После пребывания в состоянии клинической смерти у многих вернувшихся к реальности людей также происходит озарение, открываются каналы неведомой ранее связи с энергоинформационным полем, просыпается знание, ранее скрытое в глубинах подсознания, как дремлющая почка. Циолковскому пришлось испытать то же, что до и после испытывали тысячи ему подобных — озарение (верующие называют это благодатью)! В нем вдруг проснулся мыслитель вселенского уровня. Практически все его работы философского содержания написаны после «встречи со смертью». Одновременно он мобилизовал волю и сконцентрировал главное внимание на ракете — теоретическом обосновании её уникальных возможностей для передвижения в межзвездной среде, что в конечном счете увенчалось написанием и опубликованием работы эпохального значения — «Исследование мировых пространств реактивными приборами» (1903).
* * *
В 1868 году, когда сыну Константину исполнилось одиннадцать лет, Эдуард Игнатьевич неожиданно для всех подал прошение о переводе его на службу в Вятку (в далеком прошлом — город Хлынов, построенный новгородцами на месте ещё более древнего поселения; ныне же — это областной центр Киров). Новая должность была не ахти какая и чисто чиновничья — столоначальник Лесного отделения. Большой семье пришлось сниматься с насиженного места и ехать, по тогдашним понятиям, чуть ли не за тридевять земель. Одно удобство — пароход мог доставить от дома в Рязани прямиком к новому месту жительства. Он не спеша вез пассажиров по Оке, Волге, Каме и, наконец, по Вятке, на высоком берегу которой ещё в XIV веке было построено первое русское укрепление.

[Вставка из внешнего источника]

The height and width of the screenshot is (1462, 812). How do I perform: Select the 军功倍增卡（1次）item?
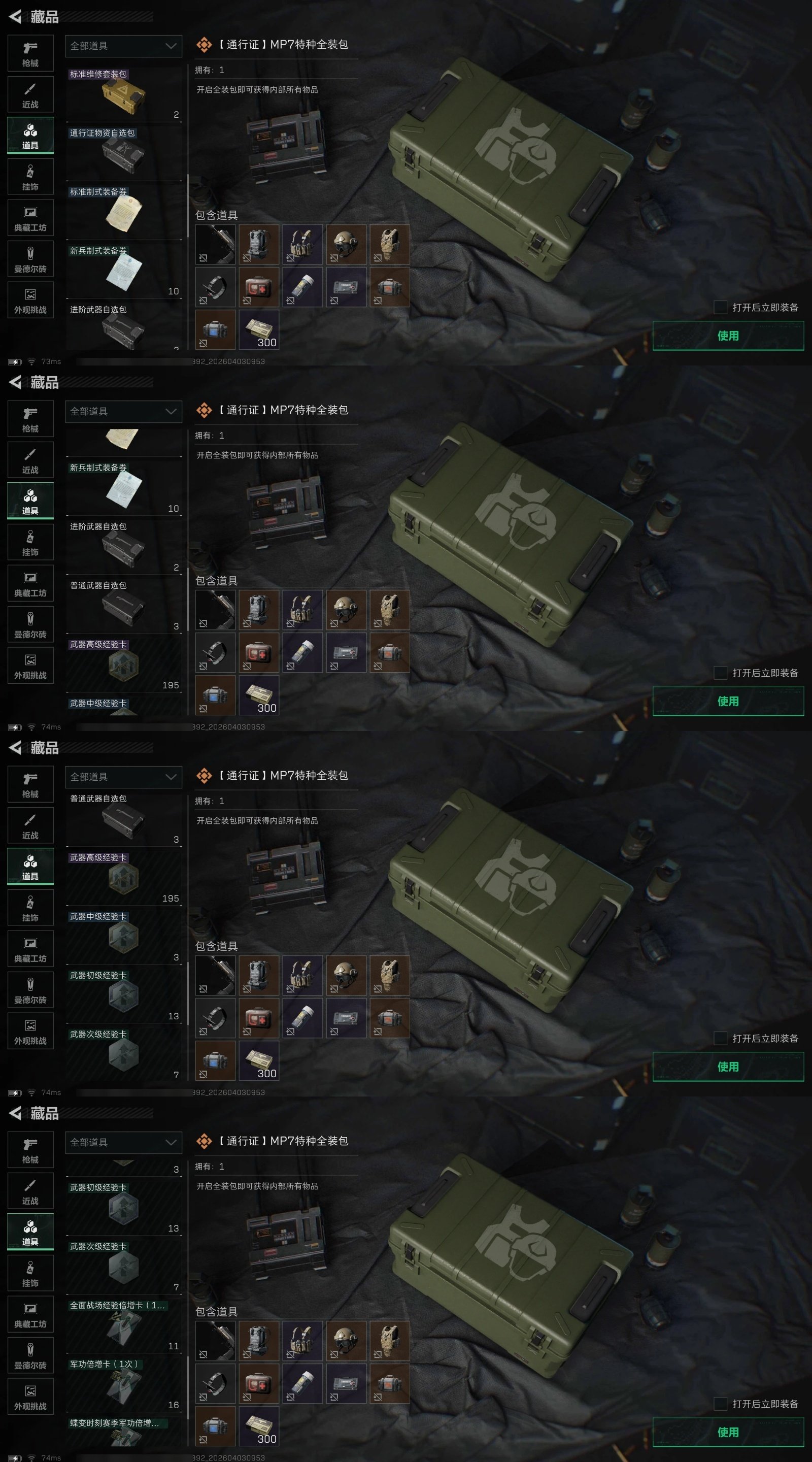124,1385
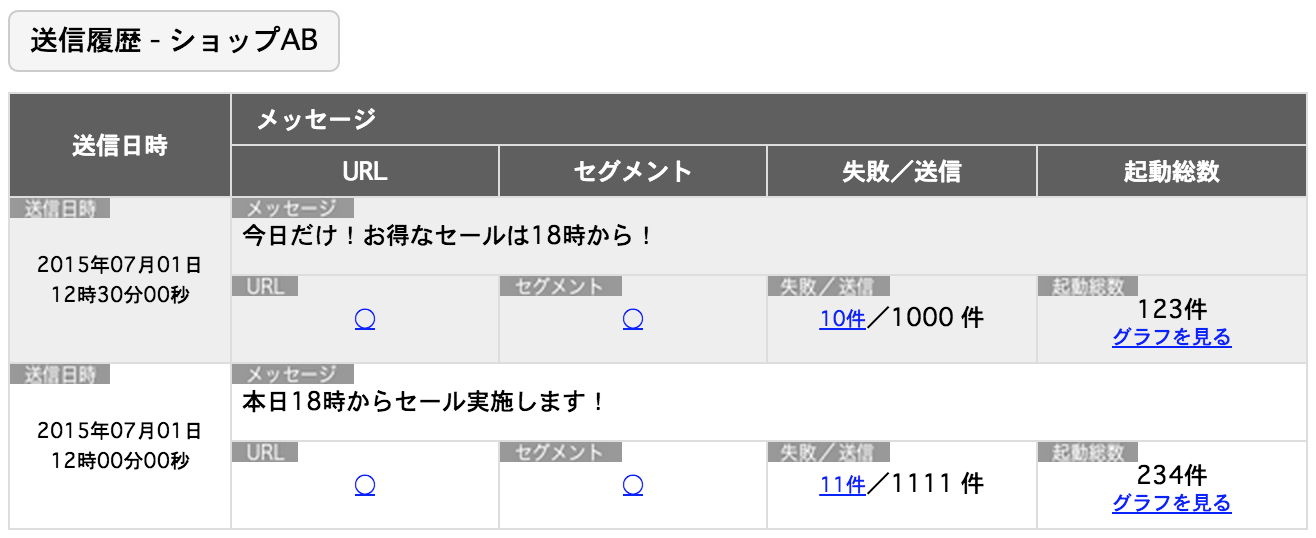Image resolution: width=1316 pixels, height=538 pixels.
Task: Open segment circle link for 12時30分 message
Action: click(632, 320)
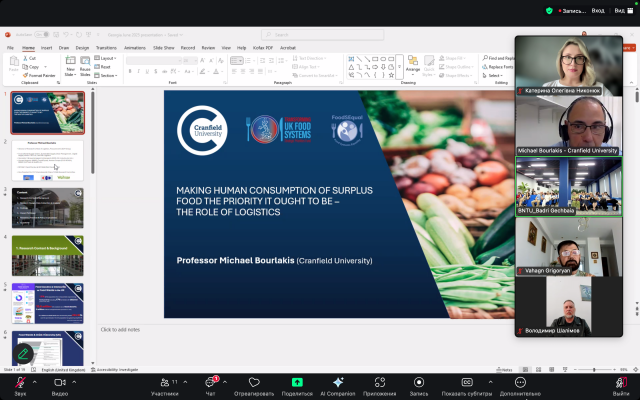640x400 pixels.
Task: Expand audio options arrow beside Звук
Action: [x=35, y=382]
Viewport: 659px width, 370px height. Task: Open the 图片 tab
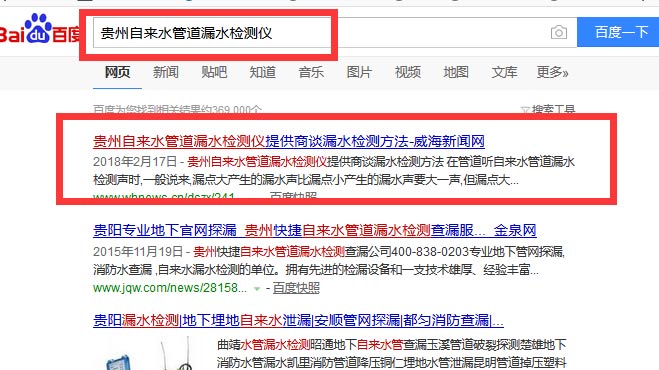tap(359, 72)
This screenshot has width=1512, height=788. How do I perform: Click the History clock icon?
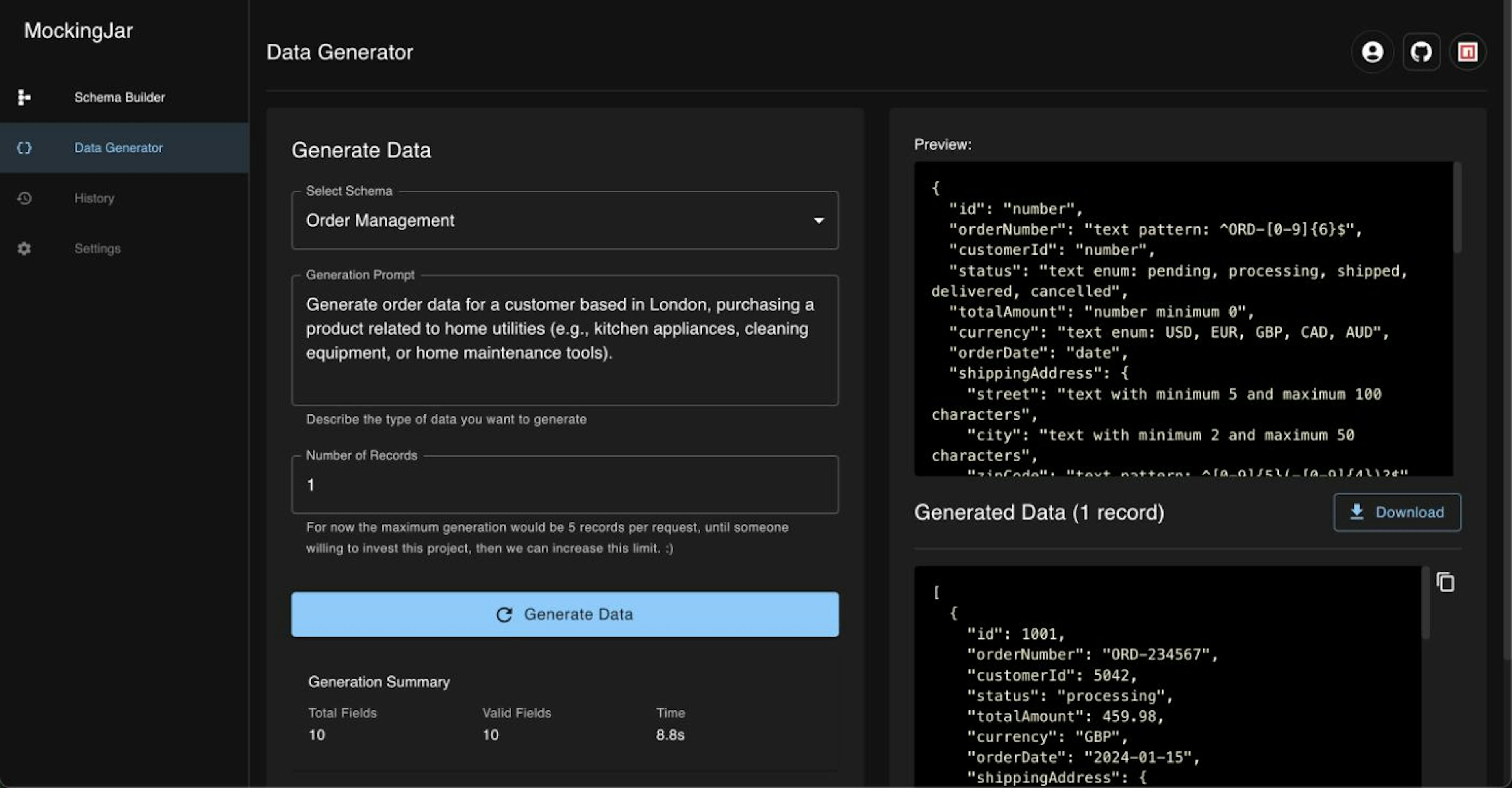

Почти за 500 лет своего существования Вятка превратилась в обычный губернский город, отличавшийся от прочих разве что тем, что сюда отправляли в ссылку неугодных правительству подданных, которые впоследствии, как оказывалось нередко, составляли гордость Отечества и прославляли место, куда их отправляли в качестве наказания. Так, в 30-е годы XIX века здесь служил в губернской канцелярии ссыльный Александр Иванович Герцен, а в 40-е годы его сменил другой ссыльный — начинающий писатель Михаил Евграфович Салтыков-Щедрин, дослужившийся здесь до должности советника губернского правления. Последний прожил в Вятке почти восемь лет и вскоре «прославил» место ссылки (под именем Крутогорска) в первой крупной публикации — «Губернские очерки», и особенно — в пародийной повести «История одного города», где прототипом города Глупова также послужила Вятка.